Security in Machine Learning by Plausible Deniability


When a machine learning model is trained from data, the data may be subject to security requirements and even be classified as sensitive. If the trained model is intended for use by untrusted parties, this raises the question of how much information about the training data is extractable from the machine learning model, once it is given away. The talk presents two results in this regard, based on the security notion of plausible deniability. First, we look at supervised learning and show how the training can be manipulated to produce any desired, and hence deniable, result. We illustrate the method on examples from normal and logistic regression and some examples of neural networks and discuss the practical implications. Second, we look at unsupervised learning, especially clustering algorithms, and demonstrate how to manipulate the space topology towards producing any desired, and hence deniable, classifications.
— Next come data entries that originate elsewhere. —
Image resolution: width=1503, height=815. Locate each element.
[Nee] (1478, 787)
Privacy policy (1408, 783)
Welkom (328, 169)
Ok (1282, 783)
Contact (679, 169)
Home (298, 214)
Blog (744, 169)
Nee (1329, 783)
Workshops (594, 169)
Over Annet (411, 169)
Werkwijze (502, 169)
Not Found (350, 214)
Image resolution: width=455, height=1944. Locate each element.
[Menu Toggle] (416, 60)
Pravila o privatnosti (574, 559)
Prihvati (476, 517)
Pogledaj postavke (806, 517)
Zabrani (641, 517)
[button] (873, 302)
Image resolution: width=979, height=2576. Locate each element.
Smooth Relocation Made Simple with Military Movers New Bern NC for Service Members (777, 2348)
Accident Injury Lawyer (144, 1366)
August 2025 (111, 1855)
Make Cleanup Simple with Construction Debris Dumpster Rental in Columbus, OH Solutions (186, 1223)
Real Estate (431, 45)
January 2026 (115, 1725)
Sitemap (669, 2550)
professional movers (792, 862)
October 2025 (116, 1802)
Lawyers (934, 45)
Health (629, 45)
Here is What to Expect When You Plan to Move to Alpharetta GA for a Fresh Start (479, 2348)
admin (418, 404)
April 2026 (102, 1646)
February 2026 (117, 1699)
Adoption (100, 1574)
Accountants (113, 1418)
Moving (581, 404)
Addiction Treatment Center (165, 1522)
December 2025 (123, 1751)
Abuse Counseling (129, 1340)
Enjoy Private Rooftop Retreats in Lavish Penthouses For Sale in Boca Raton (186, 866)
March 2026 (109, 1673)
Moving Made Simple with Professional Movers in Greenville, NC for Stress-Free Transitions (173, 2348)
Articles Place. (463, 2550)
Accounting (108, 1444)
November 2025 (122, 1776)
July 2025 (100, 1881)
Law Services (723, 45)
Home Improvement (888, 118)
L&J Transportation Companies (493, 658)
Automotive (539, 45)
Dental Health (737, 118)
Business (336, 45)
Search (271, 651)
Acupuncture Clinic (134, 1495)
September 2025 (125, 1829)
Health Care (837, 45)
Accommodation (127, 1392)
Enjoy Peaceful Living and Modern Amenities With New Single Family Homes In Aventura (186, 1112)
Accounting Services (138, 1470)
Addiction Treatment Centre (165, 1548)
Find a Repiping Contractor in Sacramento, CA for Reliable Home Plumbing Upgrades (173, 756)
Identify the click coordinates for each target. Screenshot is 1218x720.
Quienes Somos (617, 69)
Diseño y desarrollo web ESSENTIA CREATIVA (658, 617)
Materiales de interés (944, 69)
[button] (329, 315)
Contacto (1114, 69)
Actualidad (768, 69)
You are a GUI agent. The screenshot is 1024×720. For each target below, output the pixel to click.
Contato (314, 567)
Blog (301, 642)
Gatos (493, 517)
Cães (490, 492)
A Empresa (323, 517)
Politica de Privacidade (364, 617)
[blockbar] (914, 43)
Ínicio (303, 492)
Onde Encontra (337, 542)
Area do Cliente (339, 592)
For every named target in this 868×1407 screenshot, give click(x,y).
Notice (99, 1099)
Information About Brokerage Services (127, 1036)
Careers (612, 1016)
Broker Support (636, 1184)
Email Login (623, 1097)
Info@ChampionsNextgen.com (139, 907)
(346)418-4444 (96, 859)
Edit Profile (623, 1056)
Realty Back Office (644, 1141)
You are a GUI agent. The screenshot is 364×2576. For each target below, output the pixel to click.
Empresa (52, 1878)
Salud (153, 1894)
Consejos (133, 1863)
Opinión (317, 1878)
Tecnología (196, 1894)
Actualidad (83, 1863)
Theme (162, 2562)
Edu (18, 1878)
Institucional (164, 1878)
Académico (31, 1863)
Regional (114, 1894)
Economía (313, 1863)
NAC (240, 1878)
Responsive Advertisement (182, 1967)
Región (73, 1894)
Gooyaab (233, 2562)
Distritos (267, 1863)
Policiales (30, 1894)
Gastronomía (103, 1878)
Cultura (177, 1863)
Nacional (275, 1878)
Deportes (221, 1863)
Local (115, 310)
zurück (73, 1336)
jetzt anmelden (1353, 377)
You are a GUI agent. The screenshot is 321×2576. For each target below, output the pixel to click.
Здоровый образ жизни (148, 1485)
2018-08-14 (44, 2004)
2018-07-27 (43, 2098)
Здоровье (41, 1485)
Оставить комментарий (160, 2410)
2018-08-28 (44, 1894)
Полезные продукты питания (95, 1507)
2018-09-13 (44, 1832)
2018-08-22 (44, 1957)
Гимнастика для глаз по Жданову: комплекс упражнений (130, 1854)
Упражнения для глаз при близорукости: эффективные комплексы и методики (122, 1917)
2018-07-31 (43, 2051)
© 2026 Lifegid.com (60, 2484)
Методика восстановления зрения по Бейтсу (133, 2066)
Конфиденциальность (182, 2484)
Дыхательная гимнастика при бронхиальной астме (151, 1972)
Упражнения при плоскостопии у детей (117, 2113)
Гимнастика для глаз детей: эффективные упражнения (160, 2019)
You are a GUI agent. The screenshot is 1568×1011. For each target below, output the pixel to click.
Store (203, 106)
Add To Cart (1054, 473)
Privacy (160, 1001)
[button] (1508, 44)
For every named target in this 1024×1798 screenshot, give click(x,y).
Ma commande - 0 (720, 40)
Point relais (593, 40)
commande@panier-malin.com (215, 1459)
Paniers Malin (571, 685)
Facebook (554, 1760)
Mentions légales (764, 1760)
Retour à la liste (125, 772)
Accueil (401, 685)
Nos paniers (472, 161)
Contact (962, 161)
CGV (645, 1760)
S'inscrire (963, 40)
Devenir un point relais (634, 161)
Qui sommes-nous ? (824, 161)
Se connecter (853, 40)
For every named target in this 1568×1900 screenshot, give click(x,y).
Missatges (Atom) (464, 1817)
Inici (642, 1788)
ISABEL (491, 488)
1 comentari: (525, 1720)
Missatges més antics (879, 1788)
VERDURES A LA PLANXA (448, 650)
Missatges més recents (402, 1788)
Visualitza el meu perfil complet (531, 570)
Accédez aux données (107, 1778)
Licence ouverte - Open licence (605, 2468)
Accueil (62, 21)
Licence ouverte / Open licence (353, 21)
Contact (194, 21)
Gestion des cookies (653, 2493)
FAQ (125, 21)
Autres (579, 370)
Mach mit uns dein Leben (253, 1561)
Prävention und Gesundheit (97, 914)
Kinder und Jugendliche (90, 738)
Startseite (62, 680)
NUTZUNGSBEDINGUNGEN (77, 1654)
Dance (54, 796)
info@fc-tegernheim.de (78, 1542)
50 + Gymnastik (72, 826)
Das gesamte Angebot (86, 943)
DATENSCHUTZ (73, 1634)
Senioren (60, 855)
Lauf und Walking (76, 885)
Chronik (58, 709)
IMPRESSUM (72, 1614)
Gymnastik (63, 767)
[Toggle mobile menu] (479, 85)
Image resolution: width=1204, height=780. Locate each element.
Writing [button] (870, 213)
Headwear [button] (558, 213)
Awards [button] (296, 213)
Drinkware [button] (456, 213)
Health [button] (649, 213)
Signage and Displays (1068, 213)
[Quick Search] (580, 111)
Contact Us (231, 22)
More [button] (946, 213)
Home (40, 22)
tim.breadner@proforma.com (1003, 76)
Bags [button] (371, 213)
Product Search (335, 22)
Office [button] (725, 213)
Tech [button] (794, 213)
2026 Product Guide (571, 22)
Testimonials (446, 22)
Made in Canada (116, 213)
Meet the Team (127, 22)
Both attacks work without touching the input data, and hence succeed while respecting data integrity constraints.

These possibilities of attacks offer opportunities and dangers, but in both cases merit deeper thinking of extending security not only to sanitizing data, but, by cryptographic means, also verifiably committing to algorithms and their configurations. Without a “Kerckhoffs’ principle” in AI, we get “obscure AI” and hence manipulatable AI.


Stefan Rass

Stefan Rass (Dr. Dipl.Ing Dipl.Ing) ist Full Professor für Secure Systems an der Johannes Kepler Universität Linz und Associate Professor am Institut für Artificial Intelligence und Cybersecurity der Universität Klagenfurt.

Stefan Rass ist leitet die Forschungsgruppe Secure Systems im Secure and Correct Systems Lab des Linz Institute of Technology. Er forscht im Bereich modellbasierter Security, IT Risiko-Management und Angewandter Kryptographie. Darüber hinaus ist er einer der Leiter der Arbeitsgruppe „Kritische Infrastrukturen“ des Disaster Competence Network Austria.